Un groupe d’une cinquantaine d’étudiants de l’Université A & M de Floride (FAMU) marche d’un pas rapide, coude à coude, dans les rues de Tallahassee. Les journalistes font du mieux qu’ils peuvent pour suivre le rythme. « De quoi ça a l’air, la démocratie ? Ça a l’air de ça, la démocratie ! », crient-ils à tue-tête. En tête du peloton se trouve Andrew Gillum, 39 ans, diplômé de la FAMU, actuel maire de Tallahassee et candidat démocrate au poste de gouverneur de la Floride, poste qu’a occupé Andrew Jackson avant qu’il ne devienne le septième président des États-Unis. Un siège plus tard occupé par Jeb Bush, qui a joué un rôle central en 2000 lorsque son propre frère a remporté la présidence contre Al Gore avec seulement 537 voix d’avance en Floride. S’il gagne son pari le 6 novembre, Andrew Gillum sera le premier Noir à élire domicile dans le manoir du gouverneur de la Floride. « Je serai le gouverneur de tous, pas seulement celui des bien nantis. Vous devez voter comme si votre vie en dépendait, parce qu’elle en dépend », a lancé Andrew Gillum à ses jeunes partisans avant le début de la marche, ce qui lui a du coup asséné un air d’urgence.

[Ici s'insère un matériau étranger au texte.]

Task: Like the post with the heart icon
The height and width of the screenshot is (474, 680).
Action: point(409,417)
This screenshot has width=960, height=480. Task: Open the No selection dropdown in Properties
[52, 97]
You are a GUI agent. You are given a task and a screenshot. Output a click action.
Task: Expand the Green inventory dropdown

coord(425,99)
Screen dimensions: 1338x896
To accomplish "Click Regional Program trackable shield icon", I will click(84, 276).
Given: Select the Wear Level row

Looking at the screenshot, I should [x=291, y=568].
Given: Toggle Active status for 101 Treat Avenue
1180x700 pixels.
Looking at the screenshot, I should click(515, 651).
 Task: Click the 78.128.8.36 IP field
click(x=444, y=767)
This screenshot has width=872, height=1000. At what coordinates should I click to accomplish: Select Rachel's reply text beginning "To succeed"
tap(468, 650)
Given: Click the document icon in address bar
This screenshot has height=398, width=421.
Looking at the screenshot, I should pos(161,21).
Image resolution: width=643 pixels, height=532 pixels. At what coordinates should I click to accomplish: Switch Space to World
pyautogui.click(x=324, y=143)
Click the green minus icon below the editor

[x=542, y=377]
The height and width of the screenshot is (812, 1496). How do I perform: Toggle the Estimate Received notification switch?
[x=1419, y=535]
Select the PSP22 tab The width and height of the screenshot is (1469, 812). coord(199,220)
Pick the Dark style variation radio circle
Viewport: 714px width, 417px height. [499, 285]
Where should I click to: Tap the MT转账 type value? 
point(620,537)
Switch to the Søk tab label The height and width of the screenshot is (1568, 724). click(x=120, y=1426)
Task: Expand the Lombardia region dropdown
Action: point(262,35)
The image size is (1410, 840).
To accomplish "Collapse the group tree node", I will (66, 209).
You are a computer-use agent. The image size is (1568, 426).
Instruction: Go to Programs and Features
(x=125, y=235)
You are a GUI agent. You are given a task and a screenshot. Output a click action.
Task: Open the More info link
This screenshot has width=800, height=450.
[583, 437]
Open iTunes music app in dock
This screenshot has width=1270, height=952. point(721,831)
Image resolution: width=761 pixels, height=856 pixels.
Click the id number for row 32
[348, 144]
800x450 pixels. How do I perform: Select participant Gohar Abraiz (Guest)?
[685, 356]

« Pour l’âme de l’Amérique »

Le candidat n’est pas le seul à parler de manière hyperbolique de l’élection qui aura lieu mardi prochain pour le plus haut poste de l’État de Floride. Lors d’un rassemblement politique en soutien au candidat démocrate, l’ancien vice-président des États-Unis Joe Biden a parlé d’« une bataille pour l’âme de l’Amérique ». Le rival républicain de M. Gillum, Ron DeSantis, 40 ans, est un partisan indéfectible de Donald Trump et de ses politiques en matière d’immigration, de fiscalité, d’environnement. D’ailleurs, pour lui venir en aide, le président américain a fait deux apparitions cette semaine en Floride. Les démocrates ne ménagent pas leurs efforts non plus. Figure la plus populaire du parti, l’ancien président Barack Obama a pris la parole en Floride cette semaine, en chantant les louanges d’Andrew Gillum et en notant l’importance de ce scrutin qui prend des airs d’affrontement symbolique entre deux extrêmes : une Amérique progressiste et celle de la droite trumpienne.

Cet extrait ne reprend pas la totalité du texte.